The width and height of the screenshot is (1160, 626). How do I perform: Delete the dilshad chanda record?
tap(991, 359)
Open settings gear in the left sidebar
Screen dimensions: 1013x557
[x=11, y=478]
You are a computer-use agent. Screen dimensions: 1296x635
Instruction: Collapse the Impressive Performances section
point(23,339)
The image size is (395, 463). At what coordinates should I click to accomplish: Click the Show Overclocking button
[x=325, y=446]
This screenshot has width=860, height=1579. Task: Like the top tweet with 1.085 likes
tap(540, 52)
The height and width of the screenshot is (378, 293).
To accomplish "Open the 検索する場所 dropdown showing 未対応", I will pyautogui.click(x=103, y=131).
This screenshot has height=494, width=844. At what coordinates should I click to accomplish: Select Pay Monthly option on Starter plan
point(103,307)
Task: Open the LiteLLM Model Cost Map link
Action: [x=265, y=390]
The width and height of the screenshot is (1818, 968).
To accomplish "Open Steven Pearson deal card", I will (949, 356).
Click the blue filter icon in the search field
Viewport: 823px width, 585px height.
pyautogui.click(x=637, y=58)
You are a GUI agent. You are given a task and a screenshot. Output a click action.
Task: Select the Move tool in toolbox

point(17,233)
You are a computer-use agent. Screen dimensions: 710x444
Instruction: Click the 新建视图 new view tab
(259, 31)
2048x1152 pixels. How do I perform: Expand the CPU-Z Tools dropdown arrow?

TASK:
Rewrite all the records above, replacing every "screenshot" with "screen capture" and leaving everything else unchanged.

SOLUTION TO THIS TASK:
The width and height of the screen capture is (1160, 626). How do I perform: Delete the dilshad chanda record?
tap(991, 359)
Open settings gear in the left sidebar
Screen dimensions: 1013x557
[x=11, y=478]
You are a computer-use agent. Screen dimensions: 1296x635
Instruction: Collapse the Impressive Performances section
point(23,339)
The image size is (395, 463). At what coordinates should I click to accomplish: Click the Show Overclocking button
[x=325, y=446]
This screen capture has width=860, height=1579. Task: Like the top tweet with 1.085 likes
tap(540, 52)
The height and width of the screen capture is (378, 293).
To accomplish "Open the 検索する場所 dropdown showing 未対応", I will pyautogui.click(x=103, y=131).
This screen capture has height=494, width=844. At what coordinates should I click to accomplish: Select Pay Monthly option on Starter plan
point(103,307)
Task: Open the LiteLLM Model Cost Map link
Action: [x=265, y=390]
The width and height of the screen capture is (1818, 968).
To accomplish "Open Steven Pearson deal card", I will (949, 356).
Click the blue filter icon in the search field
Viewport: 823px width, 585px height.
pyautogui.click(x=637, y=58)
You are a GUI agent. You are given a task and a screen capture. Output a click action.
Task: Select the Move tool in toolbox

point(17,233)
You are a computer-use agent. Screen dimensions: 710x444
Instruction: Click the 新建视图 new view tab
(259, 31)
2048x1152 pixels. How do I perform: Expand the CPU-Z Tools dropdown arrow?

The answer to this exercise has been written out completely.